#### [Task instructions]
Copy every record exactly.
(Data for review Opens)
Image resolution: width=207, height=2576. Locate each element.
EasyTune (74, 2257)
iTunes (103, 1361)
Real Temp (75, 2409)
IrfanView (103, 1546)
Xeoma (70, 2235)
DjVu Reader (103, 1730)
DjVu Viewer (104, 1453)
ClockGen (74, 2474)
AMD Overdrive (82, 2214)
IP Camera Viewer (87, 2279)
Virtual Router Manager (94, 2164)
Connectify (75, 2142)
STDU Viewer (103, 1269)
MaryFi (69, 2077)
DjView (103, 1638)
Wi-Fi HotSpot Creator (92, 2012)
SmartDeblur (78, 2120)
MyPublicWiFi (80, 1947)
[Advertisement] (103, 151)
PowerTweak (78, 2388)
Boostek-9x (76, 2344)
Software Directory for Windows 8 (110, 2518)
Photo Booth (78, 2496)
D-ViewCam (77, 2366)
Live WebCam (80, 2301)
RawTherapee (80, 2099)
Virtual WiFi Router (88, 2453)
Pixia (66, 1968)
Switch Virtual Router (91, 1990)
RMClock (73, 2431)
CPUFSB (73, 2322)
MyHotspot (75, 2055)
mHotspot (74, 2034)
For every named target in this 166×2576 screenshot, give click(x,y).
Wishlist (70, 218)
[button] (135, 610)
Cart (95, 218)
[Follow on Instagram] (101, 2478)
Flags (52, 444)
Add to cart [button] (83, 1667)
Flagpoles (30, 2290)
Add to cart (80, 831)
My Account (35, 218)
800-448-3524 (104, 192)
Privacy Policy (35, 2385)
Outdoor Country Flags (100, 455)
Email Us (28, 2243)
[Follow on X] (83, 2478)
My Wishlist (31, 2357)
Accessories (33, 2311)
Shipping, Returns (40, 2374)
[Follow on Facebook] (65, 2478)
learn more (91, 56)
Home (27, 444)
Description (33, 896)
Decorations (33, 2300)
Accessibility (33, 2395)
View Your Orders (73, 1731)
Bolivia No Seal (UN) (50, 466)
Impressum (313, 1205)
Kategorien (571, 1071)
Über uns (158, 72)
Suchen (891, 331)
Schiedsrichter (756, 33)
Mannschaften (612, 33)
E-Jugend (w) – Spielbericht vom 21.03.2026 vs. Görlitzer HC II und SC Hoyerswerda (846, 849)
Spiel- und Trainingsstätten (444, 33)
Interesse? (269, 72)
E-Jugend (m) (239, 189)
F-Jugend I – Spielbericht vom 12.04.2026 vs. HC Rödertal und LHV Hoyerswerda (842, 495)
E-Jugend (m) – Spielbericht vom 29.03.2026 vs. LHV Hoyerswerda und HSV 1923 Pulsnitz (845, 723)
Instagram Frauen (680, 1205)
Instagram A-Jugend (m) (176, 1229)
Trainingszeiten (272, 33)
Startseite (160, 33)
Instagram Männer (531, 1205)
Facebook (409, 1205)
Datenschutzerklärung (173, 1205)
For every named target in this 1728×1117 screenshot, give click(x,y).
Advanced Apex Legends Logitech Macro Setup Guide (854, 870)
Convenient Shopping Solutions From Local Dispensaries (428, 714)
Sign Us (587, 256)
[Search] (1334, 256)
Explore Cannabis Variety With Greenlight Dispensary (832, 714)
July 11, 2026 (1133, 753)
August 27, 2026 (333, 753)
(Data for review Closes)
#### [Completed task]
Image resolution: width=207, height=2576. Locate each element.
EasyTune (74, 2257)
iTunes (103, 1361)
Real Temp (75, 2409)
IrfanView (103, 1546)
Xeoma (70, 2235)
DjVu Reader (103, 1730)
DjVu Viewer (104, 1453)
ClockGen (74, 2474)
AMD Overdrive (82, 2214)
IP Camera Viewer (87, 2279)
Virtual Router Manager (94, 2164)
Connectify (75, 2142)
STDU Viewer (103, 1269)
MaryFi (69, 2077)
DjView (103, 1638)
Wi-Fi HotSpot Creator (92, 2012)
SmartDeblur (78, 2120)
MyPublicWiFi (80, 1947)
[Advertisement] (103, 151)
PowerTweak (78, 2388)
Boostek-9x (76, 2344)
Software Directory for Windows 8 (110, 2518)
Photo Booth (78, 2496)
D-ViewCam (77, 2366)
Live WebCam (80, 2301)
RawTherapee (80, 2099)
Virtual WiFi Router (88, 2453)
Pixia (66, 1968)
Switch Virtual Router (91, 1990)
RMClock (73, 2431)
CPUFSB (73, 2322)
MyHotspot (75, 2055)
mHotspot (74, 2034)
For every named target in this 166×2576 screenshot, give click(x,y).
Wishlist (70, 218)
[button] (135, 610)
Cart (95, 218)
[Follow on Instagram] (101, 2478)
Flags (52, 444)
Add to cart [button] (83, 1667)
Flagpoles (30, 2290)
Add to cart (80, 831)
My Account (35, 218)
800-448-3524 (104, 192)
Privacy Policy (35, 2385)
Outdoor Country Flags (100, 455)
Email Us (28, 2243)
[Follow on X] (83, 2478)
My Wishlist (31, 2357)
Accessories (33, 2311)
Shipping, Returns (40, 2374)
[Follow on Facebook] (65, 2478)
learn more (91, 56)
Home (27, 444)
Description (33, 896)
Decorations (33, 2300)
Accessibility (33, 2395)
View Your Orders (73, 1731)
Bolivia No Seal (UN) (50, 466)
Impressum (313, 1205)
Kategorien (571, 1071)
Über uns (158, 72)
Suchen (891, 331)
Schiedsrichter (756, 33)
Mannschaften (612, 33)
E-Jugend (w) – Spielbericht vom 21.03.2026 vs. Görlitzer HC II und SC Hoyerswerda (846, 849)
Spiel- und Trainingsstätten (444, 33)
Interesse? (269, 72)
E-Jugend (m) (239, 189)
F-Jugend I – Spielbericht vom 12.04.2026 vs. HC Rödertal und LHV Hoyerswerda (842, 495)
E-Jugend (m) – Spielbericht vom 29.03.2026 vs. LHV Hoyerswerda und HSV 1923 Pulsnitz (845, 723)
Instagram Frauen (680, 1205)
Instagram A-Jugend (m) (176, 1229)
Trainingszeiten (272, 33)
Startseite (160, 33)
Instagram Männer (531, 1205)
Facebook (409, 1205)
Datenschutzerklärung (173, 1205)
For every named target in this 1728×1117 screenshot, give click(x,y).
Advanced Apex Legends Logitech Macro Setup Guide (854, 870)
Convenient Shopping Solutions From Local Dispensaries (428, 714)
Sign Us (587, 256)
[Search] (1334, 256)
Explore Cannabis Variety With Greenlight Dispensary (832, 714)
July 11, 2026 (1133, 753)
August 27, 2026 (333, 753)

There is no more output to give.